- What you will do
Up to and including the line with "CONFIRM (550, 1427)", reproduce the listing below exactly, beginning at its first line.

##############################

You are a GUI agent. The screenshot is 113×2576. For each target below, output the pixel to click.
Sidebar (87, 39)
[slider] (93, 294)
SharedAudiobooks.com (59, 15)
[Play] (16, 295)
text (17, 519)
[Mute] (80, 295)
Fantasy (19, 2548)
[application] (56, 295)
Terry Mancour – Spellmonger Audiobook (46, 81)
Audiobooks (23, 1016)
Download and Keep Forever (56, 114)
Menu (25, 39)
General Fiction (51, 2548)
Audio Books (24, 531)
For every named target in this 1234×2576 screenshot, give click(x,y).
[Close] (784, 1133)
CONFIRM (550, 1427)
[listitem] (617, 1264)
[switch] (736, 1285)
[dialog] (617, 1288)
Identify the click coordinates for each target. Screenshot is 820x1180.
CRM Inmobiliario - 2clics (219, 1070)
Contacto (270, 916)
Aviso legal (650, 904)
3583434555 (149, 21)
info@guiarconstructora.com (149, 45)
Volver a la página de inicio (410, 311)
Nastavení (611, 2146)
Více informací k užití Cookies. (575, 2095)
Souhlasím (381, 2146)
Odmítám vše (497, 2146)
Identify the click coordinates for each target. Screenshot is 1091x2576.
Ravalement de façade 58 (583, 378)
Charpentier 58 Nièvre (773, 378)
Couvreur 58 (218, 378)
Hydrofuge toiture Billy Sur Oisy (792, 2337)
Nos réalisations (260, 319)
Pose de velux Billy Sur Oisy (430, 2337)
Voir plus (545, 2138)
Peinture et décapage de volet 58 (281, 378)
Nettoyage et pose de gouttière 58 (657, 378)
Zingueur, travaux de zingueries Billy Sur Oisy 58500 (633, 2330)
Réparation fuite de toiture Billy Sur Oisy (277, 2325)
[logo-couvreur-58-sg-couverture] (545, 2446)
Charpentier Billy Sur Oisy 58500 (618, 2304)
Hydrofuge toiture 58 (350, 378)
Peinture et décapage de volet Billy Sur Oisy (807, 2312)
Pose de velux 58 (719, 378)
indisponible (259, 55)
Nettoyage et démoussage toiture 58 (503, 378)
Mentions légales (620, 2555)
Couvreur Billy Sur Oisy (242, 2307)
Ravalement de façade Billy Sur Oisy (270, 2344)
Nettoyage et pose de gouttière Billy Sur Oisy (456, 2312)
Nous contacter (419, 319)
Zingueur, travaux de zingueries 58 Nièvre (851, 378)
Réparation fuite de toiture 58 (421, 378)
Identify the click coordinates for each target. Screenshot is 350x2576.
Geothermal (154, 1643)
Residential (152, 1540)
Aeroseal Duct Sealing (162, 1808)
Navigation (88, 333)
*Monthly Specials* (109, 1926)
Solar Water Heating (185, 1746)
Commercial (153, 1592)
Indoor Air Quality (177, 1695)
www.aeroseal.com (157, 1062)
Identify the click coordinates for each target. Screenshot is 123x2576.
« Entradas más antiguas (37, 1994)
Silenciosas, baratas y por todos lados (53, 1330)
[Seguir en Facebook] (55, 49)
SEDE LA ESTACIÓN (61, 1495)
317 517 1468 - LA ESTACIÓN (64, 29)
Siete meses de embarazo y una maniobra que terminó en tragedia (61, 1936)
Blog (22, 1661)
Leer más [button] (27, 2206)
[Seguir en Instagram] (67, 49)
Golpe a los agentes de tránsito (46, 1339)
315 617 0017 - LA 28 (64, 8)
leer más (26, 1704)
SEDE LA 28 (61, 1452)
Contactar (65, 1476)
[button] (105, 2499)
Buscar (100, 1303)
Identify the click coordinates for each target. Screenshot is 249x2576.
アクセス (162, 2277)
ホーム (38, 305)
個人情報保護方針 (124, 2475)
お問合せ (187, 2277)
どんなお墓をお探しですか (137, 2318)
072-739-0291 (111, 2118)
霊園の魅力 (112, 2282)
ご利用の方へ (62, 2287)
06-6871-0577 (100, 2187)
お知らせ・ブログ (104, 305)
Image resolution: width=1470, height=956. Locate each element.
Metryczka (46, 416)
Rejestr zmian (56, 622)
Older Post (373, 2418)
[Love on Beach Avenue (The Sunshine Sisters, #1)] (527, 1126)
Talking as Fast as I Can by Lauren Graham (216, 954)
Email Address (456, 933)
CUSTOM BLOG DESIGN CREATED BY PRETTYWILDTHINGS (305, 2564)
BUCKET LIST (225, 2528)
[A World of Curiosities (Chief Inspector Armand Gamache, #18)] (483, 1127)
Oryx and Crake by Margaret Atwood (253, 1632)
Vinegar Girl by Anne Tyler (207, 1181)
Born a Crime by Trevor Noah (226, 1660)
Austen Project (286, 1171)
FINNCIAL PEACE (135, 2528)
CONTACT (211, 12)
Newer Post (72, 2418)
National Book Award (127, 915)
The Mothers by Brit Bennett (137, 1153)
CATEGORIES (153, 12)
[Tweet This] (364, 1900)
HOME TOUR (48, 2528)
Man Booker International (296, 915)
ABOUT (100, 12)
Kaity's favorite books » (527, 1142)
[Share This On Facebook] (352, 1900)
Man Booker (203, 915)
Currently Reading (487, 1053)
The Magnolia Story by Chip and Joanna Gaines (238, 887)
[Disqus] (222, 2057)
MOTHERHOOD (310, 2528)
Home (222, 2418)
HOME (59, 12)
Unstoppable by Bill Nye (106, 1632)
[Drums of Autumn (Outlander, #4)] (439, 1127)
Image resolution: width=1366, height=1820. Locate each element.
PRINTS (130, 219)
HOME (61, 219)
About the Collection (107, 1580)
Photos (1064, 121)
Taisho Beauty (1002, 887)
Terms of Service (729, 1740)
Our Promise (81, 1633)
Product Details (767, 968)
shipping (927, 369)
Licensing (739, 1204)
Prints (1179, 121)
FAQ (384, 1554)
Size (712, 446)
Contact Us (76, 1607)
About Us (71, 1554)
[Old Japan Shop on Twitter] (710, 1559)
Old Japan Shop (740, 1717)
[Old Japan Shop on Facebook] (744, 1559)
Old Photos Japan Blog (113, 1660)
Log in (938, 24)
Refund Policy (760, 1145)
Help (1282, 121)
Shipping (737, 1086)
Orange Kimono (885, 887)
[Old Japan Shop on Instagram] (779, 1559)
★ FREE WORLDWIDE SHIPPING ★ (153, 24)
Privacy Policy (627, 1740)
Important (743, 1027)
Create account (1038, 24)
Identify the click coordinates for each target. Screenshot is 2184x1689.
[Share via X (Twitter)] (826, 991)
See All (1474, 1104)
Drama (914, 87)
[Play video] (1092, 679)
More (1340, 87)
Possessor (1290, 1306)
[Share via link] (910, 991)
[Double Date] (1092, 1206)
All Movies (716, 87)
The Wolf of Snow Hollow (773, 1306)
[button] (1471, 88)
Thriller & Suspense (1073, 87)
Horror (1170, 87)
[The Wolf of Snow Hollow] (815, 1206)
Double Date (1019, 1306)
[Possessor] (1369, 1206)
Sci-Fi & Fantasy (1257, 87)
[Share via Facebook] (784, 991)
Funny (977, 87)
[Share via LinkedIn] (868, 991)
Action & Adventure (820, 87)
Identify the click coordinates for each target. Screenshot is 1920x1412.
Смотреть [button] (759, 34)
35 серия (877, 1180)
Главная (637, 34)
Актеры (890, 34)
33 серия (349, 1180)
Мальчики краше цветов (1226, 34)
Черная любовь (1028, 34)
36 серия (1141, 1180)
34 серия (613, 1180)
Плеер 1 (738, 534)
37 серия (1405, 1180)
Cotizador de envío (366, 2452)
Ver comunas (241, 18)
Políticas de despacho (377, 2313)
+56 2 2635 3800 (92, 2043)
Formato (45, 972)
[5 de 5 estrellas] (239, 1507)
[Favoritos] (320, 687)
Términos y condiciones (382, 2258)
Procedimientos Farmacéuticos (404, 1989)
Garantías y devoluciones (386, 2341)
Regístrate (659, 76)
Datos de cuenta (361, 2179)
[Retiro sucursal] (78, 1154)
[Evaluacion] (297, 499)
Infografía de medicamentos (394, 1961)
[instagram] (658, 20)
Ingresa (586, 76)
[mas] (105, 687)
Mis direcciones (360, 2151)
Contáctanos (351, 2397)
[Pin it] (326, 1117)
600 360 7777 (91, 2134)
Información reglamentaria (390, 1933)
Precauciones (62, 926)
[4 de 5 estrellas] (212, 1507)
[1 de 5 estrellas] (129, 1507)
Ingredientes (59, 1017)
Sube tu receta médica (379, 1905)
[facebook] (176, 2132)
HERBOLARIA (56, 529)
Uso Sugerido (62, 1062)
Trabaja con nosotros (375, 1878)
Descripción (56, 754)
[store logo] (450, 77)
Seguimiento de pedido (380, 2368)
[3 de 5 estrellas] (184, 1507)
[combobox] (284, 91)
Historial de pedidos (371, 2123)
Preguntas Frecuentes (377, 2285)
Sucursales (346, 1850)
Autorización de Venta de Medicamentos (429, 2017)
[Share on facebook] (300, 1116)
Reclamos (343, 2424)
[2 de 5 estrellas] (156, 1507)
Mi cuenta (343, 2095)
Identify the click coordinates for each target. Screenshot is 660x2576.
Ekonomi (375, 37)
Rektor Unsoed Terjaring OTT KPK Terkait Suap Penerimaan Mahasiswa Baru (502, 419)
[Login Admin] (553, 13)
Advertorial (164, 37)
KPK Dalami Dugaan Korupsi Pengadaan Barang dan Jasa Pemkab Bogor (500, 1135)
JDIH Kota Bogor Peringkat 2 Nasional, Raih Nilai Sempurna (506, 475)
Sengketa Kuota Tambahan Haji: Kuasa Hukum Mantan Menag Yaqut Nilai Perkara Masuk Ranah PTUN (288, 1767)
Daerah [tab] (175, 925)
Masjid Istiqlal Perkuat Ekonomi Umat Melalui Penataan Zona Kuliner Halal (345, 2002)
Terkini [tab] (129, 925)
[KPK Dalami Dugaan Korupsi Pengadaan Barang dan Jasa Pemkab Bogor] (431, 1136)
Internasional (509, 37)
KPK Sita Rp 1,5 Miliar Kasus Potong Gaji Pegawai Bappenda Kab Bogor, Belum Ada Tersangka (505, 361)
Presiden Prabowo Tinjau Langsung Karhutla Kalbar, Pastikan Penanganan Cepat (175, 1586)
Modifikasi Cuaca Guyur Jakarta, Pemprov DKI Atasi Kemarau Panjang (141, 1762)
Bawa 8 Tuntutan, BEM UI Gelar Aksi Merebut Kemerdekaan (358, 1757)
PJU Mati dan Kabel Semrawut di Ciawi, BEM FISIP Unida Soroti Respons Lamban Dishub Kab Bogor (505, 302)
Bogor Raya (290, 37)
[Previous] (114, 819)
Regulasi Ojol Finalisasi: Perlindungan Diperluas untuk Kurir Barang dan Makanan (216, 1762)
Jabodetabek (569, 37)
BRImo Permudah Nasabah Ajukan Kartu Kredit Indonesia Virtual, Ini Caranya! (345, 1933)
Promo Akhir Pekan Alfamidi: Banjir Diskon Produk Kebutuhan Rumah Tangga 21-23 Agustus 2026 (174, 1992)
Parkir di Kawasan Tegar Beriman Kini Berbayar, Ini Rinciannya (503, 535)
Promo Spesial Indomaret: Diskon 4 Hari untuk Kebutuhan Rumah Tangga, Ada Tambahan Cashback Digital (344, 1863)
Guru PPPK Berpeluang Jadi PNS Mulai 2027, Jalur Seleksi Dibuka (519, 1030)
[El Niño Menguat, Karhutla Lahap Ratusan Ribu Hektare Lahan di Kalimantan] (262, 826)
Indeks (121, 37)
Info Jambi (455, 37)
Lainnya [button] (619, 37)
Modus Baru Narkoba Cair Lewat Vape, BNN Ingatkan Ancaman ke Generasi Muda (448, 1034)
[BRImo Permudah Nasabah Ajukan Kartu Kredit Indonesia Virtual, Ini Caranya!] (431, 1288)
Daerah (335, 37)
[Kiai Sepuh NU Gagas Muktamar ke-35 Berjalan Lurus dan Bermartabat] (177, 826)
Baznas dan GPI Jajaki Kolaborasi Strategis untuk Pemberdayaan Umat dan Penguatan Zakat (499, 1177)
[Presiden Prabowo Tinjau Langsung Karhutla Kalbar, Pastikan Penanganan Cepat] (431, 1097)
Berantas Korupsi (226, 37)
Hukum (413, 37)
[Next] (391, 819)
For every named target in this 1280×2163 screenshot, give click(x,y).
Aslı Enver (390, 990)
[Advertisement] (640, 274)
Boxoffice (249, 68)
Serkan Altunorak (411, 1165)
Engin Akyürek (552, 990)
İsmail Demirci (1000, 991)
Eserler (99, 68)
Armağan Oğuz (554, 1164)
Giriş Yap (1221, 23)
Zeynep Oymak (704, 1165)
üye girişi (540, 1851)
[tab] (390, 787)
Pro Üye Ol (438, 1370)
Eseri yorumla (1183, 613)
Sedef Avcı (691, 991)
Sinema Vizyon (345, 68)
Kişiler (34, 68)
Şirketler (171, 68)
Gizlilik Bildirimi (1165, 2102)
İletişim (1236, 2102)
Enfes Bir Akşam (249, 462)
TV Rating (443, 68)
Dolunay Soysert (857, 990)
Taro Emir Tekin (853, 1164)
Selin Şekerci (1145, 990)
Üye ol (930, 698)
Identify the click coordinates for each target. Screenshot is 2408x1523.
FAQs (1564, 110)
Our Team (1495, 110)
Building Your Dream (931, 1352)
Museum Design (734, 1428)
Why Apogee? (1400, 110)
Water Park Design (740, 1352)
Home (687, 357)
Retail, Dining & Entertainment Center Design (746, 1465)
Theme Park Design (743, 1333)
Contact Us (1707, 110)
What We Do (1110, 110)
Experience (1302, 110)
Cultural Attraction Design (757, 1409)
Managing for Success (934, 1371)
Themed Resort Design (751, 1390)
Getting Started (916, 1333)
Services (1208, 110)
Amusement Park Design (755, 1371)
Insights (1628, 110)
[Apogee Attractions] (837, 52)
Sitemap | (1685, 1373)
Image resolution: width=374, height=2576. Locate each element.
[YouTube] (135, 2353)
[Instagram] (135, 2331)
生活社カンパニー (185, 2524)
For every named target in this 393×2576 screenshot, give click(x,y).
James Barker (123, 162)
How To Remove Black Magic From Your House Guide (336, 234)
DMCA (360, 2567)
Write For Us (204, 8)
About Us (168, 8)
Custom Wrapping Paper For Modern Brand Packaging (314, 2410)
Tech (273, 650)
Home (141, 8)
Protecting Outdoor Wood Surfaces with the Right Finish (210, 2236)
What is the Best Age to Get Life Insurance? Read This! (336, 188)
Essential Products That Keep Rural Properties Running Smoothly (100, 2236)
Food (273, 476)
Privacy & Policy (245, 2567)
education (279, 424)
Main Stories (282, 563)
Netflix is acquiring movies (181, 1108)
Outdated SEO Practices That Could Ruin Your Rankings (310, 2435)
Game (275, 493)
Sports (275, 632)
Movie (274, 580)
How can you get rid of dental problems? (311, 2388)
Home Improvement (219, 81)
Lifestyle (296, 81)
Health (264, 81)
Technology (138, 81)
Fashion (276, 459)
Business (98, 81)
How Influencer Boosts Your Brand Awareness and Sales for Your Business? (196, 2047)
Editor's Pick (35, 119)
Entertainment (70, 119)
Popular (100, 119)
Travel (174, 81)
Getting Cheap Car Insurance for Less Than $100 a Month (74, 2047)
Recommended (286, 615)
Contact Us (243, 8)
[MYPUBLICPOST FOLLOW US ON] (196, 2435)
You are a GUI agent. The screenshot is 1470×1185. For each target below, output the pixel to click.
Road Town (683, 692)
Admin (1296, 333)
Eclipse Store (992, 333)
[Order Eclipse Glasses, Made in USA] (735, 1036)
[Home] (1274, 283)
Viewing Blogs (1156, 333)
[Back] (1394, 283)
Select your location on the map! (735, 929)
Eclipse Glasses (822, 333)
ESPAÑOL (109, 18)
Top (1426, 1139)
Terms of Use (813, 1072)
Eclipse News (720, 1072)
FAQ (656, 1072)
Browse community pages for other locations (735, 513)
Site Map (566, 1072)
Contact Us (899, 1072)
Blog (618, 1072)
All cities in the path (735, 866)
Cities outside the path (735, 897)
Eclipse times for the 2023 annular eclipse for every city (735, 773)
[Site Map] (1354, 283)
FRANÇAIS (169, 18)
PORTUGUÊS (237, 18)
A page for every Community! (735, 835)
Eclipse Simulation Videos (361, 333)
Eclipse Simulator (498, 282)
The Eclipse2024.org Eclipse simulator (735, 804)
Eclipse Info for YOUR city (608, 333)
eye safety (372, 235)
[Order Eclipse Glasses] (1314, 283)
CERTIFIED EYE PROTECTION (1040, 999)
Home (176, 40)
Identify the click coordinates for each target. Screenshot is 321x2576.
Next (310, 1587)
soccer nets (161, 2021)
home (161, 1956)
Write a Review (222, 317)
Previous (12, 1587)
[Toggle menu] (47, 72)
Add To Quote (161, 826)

##############################

- Solution
You are a GUI agent. The screenshot is 113×2576. For each target below, output the pixel to click.
Sidebar (87, 39)
[slider] (93, 294)
SharedAudiobooks.com (59, 15)
[Play] (16, 295)
text (17, 519)
[Mute] (80, 295)
Fantasy (19, 2548)
[application] (56, 295)
Terry Mancour – Spellmonger Audiobook (46, 81)
Audiobooks (23, 1016)
Download and Keep Forever (56, 114)
Menu (25, 39)
General Fiction (51, 2548)
Audio Books (24, 531)
For every named target in this 1234×2576 screenshot, give click(x,y).
[Close] (784, 1133)
CONFIRM (550, 1427)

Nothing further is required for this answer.